Autor/es reacciones

Carlos Edo

Researcher at the Danish Museum of Natural History at the University of Copenhagen

The article provides one of the first estimates, albeit preliminary, of the abundance of nanoplastics (<1 µm) in the Atlantic basin. Although the scientific community has been refining protocols for macro- and microplastics for almost a decade, the reliable detection of nanoplastics remains complex: few techniques avoid false positives in environmental matrices.

In this study, Atlantic Ocean waters were sampled at twelve stations at three depths and analysed using thermal desorption coupled with proton transfer mass spectrometry (TD-PTR-MS). To make it understandable, the sample is heated, the polymers are volatilised, they are loaded by proton transfer and the spectrometer measures the mass/charge ratio; this identifies and quantifies the polymers present.

The work is very well structured, has a broad sample design, contamination controls have been carried out, and it shows complete transparency about its limitations from the outset. These are:

  1. Laboratory controls corrected, but not zero. Traces of plastic are found (0.90 ± 1.45 mg/m3), although they consider this to be controlled as the values are much lower than those in the samples.
  2. Conservative concentrations, due to 1 µm filtering to remove dirt and real organic matter, as well as partial recovery (not all plastic can be recovered in the tests carried out), which leads us to believe that the actual estimates are probably higher.
  3. Only one campaign has been carried out (in November 2020): all temporal variability remains to be explained.

With all this, the authors report averages of approximately 18 mg/m3 in the top 10 metres and about 5.5 mg/m3 near the bottom. These values, to be clear, are one or two orders of magnitude higher than most microplastic data in the open sea, but at the same time 10 times lower than the high values found on beaches (sometimes exceeding 100 mg/m3).

To understand whether these data are high or low, we need to take a look at history. It should be borne in mind that, since the mid-1950s, global plastic production has multiplied exponentially, and every decade millions of tonnes have been dumped into the ocean, where they have been subjected to ultraviolet radiation, waves and biofouling.
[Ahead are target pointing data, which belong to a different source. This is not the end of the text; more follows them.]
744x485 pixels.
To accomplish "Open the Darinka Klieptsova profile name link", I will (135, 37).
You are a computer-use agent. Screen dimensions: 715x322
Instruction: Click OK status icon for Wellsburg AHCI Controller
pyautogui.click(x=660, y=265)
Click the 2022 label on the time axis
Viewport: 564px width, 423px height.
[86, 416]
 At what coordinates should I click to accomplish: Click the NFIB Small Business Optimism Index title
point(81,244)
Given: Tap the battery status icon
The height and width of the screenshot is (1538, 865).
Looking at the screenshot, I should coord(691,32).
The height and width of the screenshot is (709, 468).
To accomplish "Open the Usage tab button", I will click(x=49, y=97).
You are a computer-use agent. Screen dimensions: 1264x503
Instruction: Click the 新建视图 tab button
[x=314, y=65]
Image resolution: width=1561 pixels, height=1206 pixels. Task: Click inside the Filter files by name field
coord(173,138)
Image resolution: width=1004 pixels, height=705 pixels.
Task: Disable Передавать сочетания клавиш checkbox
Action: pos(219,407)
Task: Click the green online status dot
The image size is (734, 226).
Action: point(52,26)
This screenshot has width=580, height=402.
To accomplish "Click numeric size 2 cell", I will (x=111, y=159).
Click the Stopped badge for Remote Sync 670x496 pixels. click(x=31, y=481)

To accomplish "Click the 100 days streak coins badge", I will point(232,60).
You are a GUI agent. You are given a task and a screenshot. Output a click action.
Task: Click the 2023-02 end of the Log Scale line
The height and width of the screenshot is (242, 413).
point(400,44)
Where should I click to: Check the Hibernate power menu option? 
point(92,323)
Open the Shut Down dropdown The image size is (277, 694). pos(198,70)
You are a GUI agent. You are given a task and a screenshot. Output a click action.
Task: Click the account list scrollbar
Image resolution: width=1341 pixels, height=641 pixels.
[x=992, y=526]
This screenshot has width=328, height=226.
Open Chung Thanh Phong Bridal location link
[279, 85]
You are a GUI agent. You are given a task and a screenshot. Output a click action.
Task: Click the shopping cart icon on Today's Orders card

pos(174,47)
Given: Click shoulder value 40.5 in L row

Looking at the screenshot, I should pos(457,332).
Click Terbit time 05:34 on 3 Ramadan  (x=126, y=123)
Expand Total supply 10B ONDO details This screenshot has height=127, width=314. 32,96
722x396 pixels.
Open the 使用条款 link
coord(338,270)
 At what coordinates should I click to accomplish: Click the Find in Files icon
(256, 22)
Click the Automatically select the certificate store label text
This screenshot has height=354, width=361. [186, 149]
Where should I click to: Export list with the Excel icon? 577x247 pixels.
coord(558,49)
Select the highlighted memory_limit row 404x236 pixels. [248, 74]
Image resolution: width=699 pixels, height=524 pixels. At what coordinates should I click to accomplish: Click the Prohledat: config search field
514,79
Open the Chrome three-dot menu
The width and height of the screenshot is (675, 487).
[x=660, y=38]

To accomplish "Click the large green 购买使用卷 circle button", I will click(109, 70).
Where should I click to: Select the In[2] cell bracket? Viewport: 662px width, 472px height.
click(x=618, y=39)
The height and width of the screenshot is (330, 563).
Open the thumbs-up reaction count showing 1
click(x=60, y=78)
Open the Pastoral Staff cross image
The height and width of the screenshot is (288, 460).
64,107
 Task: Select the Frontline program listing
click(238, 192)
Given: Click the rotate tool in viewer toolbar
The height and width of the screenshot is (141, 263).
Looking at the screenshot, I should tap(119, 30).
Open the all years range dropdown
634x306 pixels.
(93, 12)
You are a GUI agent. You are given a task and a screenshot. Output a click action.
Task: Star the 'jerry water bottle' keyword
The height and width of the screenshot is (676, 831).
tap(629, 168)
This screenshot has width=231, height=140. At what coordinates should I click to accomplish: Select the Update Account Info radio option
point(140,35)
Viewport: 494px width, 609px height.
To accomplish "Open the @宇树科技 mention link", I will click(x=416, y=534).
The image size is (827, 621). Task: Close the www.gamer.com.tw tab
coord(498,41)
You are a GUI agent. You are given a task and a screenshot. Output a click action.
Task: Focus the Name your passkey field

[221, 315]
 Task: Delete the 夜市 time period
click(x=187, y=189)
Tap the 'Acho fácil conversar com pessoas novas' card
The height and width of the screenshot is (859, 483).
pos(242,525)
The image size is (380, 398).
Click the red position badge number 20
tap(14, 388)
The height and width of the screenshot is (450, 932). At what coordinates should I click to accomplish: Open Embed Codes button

This means that materials have been fragmenting into the nano range for decades, increasing the available concentration. Of this ‘soup’ that has been building up for 70 years, there has only been recent systematic monitoring of the macro and micro fractions, not of nanoplastics. The values for nanoplastics are completely unknown; it is only now that the scientific community is trying to understand how they are generated, and therefore, despite the gaps described, the study presented sets a quantitative precedent and will serve as a reference for future multi-temporal campaigns and complementary methods, which will correct or improve the results.